SUPPLIED DATA
++++++++++
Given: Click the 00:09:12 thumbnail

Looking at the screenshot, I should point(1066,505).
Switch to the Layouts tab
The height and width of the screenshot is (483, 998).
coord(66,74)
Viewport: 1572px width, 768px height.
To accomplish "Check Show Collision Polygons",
++++++++++
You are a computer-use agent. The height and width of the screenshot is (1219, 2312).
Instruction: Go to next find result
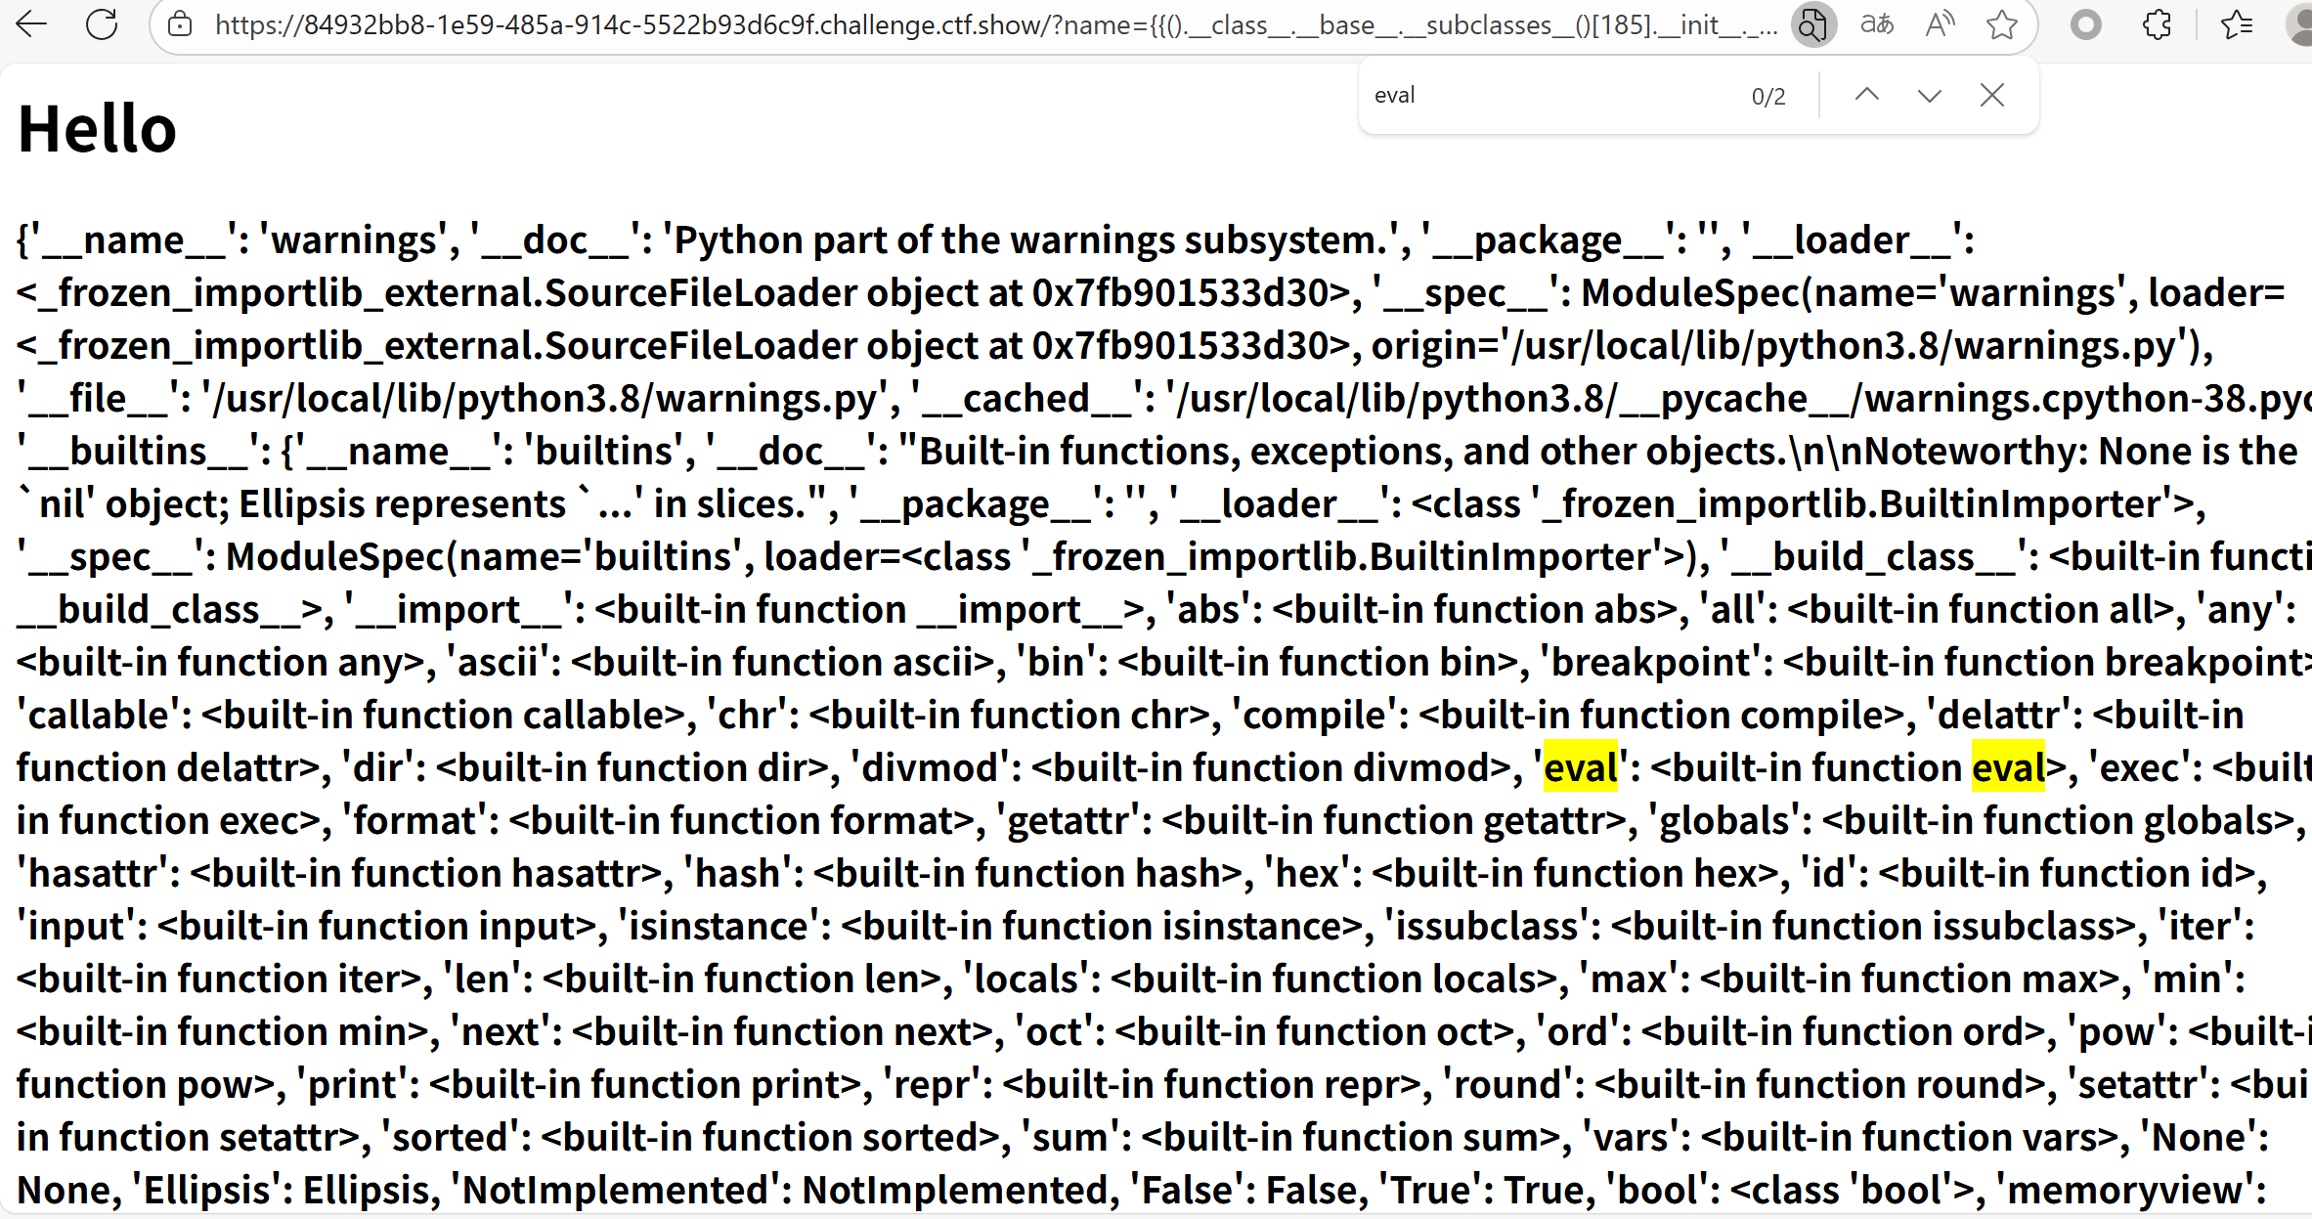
++++++++++
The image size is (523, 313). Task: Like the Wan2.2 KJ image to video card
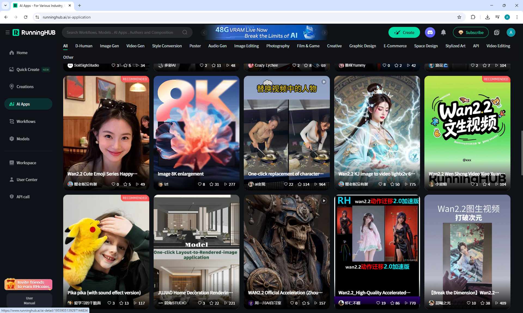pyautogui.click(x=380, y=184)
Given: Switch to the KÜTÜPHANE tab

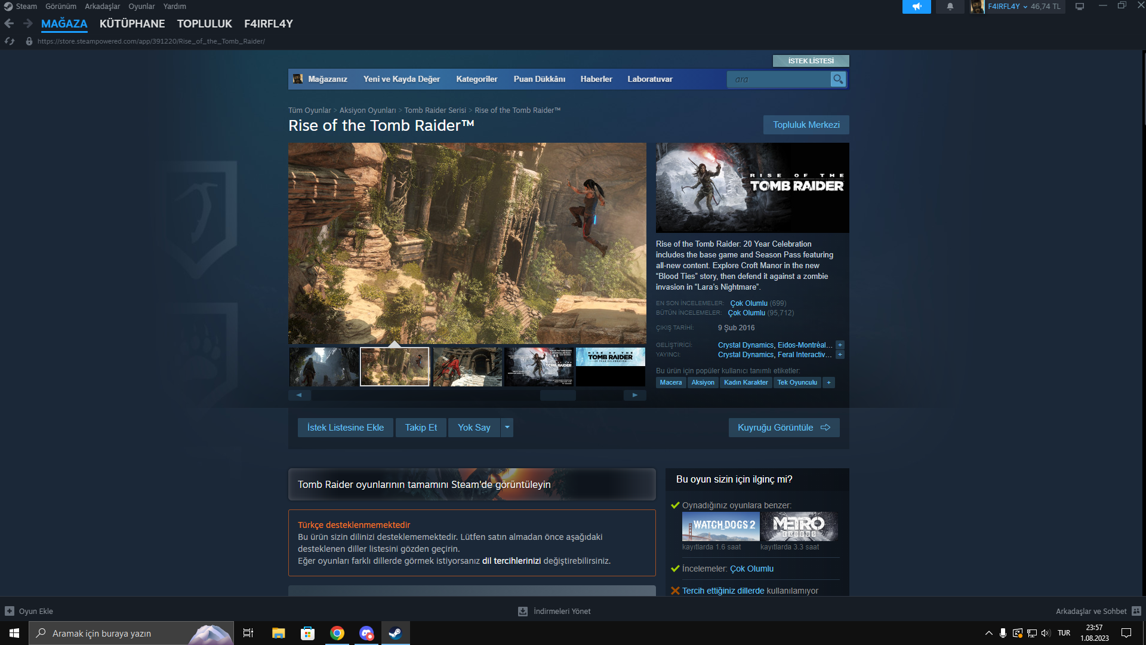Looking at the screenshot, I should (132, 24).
++++++++++
ABOUT THIS TASK
Look above for the line with "You are a computer-use" and the line with "Instruction: Go to next find result". Retype those two lines and every line between them exactly, adding nothing.

EXERCISE OUTPUT
You are a computer-use agent. The height and width of the screenshot is (1219, 2312).
Instruction: Go to next find result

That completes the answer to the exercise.